Extended Data Fig. 7: Effect of Trx-h2 on the binding of CBF1 to the COR15a promoter and on the expression of CBF mRNAs and proteins at 4 °C.
From: Redox-dependent structural switch and CBF activation confer freezing tolerance in plants
a, Nucleotide sequence of the COR15a promoter containing two CRT/DRE core motifs at nucleotide positions -439 to -444 (blue box) and -267 to -262 (green box) upstream of the transcription start site (+1 bp). b, Schematic representation of the COR15a promoter containing two CRT/DRE cis-elements indicated as blue and green boxes. c, Oligonucleotide sequence of biotin-labeled EMSA probe (-275 to -253 bp). d, Schematic representation of effector, internal control, and reporter constructs used in the luciferase (LUC) assay. e, Comparison of LUC activity measured in Nicotiana benthamiana leaves expressing P35S:CBF1 under oxidizing (X/XO) or reducing (GSH) conditions at 22 °C. f, Comparison of LUC activity in N. benthamiana leaves expressing P35S:Trx-h2 or P35S:Trx-h2(C/S) incubated at 22 °C or 4 °C. g, Analysis of CBF1–3 transcript levels in Col-0, trx-h2, and trx-h3 (control) plants incubated at 4 °C by qRT-PCR. Data are expressed as mean ± s.e.m (n = 3 biologically independent samples).
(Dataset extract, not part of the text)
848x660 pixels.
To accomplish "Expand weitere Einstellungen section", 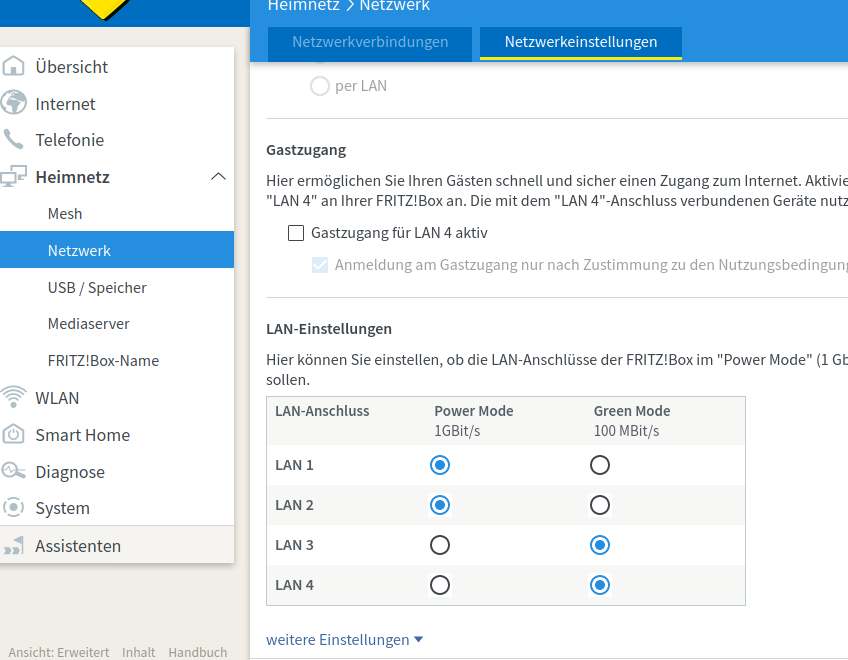I will point(344,639).

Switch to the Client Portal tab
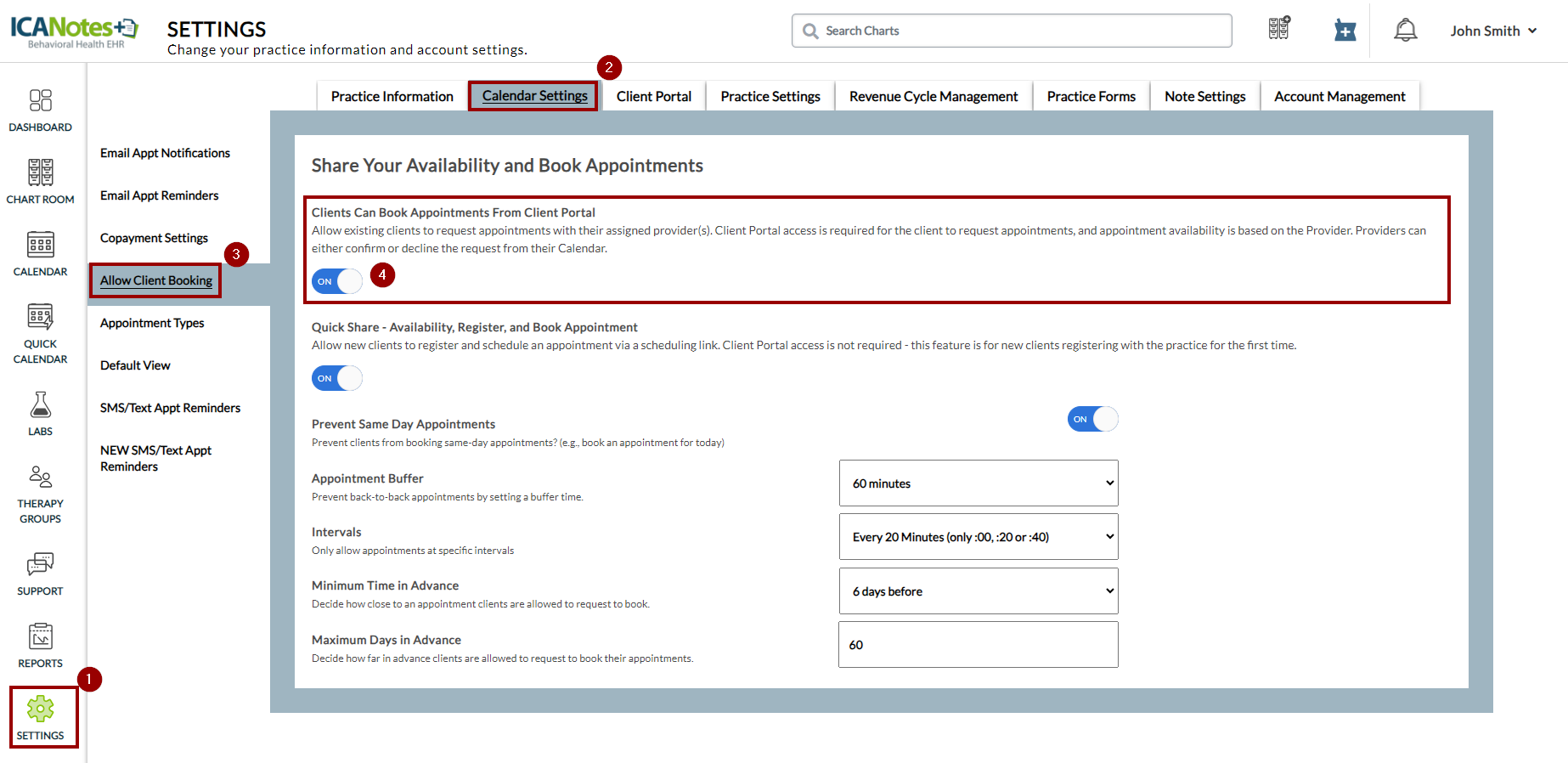coord(653,97)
Significant differences between means are indicated by asterisks (Unpaired two-tailed Student’s t test P values: *P < 0.05, **P < 0.01, ***P < 0.001). NS indicates not significant. h, Expression analysis of CBF proteins by western blot on reducing SDS-PAGE gels in Col-0, trx-h2, and cbfs Arabidopsis during the cold treatment at 4 °C. Rbc L stained with Ponceau S was used as loading controls.